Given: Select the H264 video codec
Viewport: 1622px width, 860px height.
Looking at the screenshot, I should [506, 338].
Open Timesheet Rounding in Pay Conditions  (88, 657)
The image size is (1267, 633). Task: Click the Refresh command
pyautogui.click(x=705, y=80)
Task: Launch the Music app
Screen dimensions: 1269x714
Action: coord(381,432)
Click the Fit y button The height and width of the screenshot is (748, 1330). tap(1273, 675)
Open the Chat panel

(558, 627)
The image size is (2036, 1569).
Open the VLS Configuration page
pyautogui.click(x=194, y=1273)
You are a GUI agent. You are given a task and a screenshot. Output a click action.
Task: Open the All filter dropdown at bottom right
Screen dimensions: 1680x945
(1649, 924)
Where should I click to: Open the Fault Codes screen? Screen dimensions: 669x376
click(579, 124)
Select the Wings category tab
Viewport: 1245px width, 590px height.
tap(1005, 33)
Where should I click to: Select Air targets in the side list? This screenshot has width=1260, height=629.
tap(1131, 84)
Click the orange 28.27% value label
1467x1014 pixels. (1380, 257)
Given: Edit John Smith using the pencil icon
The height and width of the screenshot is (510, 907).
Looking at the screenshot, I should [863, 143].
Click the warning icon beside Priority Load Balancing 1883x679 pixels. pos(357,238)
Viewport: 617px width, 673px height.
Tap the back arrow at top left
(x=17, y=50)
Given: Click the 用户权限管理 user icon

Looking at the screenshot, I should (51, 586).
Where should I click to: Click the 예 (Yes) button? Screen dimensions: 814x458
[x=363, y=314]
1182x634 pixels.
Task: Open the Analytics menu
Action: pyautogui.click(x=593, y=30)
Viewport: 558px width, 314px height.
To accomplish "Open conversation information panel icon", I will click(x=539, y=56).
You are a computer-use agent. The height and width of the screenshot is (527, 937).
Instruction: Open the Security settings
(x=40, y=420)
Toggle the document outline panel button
────────
◆ **Work instruction**
All of the records need to be returned exactly as they are.

◆ **Answer to this problem**
Given: Select the H264 video codec
Viewport: 1622px width, 860px height.
Looking at the screenshot, I should [506, 338].
Open Timesheet Rounding in Pay Conditions  (88, 657)
The image size is (1267, 633). Task: Click the Refresh command
pyautogui.click(x=705, y=80)
Task: Launch the Music app
Screen dimensions: 1269x714
Action: coord(381,432)
Click the Fit y button The height and width of the screenshot is (748, 1330). tap(1273, 675)
Open the Chat panel

(558, 627)
The image size is (2036, 1569).
Open the VLS Configuration page
pyautogui.click(x=194, y=1273)
You are a GUI agent. You are given a task and a screenshot. Output a click action.
Task: Open the All filter dropdown at bottom right
Screen dimensions: 1680x945
(1649, 924)
Where should I click to: Open the Fault Codes screen? Screen dimensions: 669x376
click(579, 124)
Select the Wings category tab
Viewport: 1245px width, 590px height.
tap(1005, 33)
Where should I click to: Select Air targets in the side list? This screenshot has width=1260, height=629.
tap(1131, 84)
Click the orange 28.27% value label
1467x1014 pixels. (1380, 257)
Given: Edit John Smith using the pencil icon
The height and width of the screenshot is (510, 907).
Looking at the screenshot, I should [863, 143].
Click the warning icon beside Priority Load Balancing 1883x679 pixels. pos(357,238)
Viewport: 617px width, 673px height.
Tap the back arrow at top left
(x=17, y=50)
Given: Click the 用户权限管理 user icon

Looking at the screenshot, I should (51, 586).
Where should I click to: Click the 예 (Yes) button? Screen dimensions: 814x458
[x=363, y=314]
1182x634 pixels.
Task: Open the Analytics menu
Action: pyautogui.click(x=593, y=30)
Viewport: 558px width, 314px height.
To accomplish "Open conversation information panel icon", I will click(x=539, y=56).
You are a computer-use agent. The height and width of the screenshot is (527, 937).
Instruction: Open the Security settings
(x=40, y=420)
Toggle the document outline panel button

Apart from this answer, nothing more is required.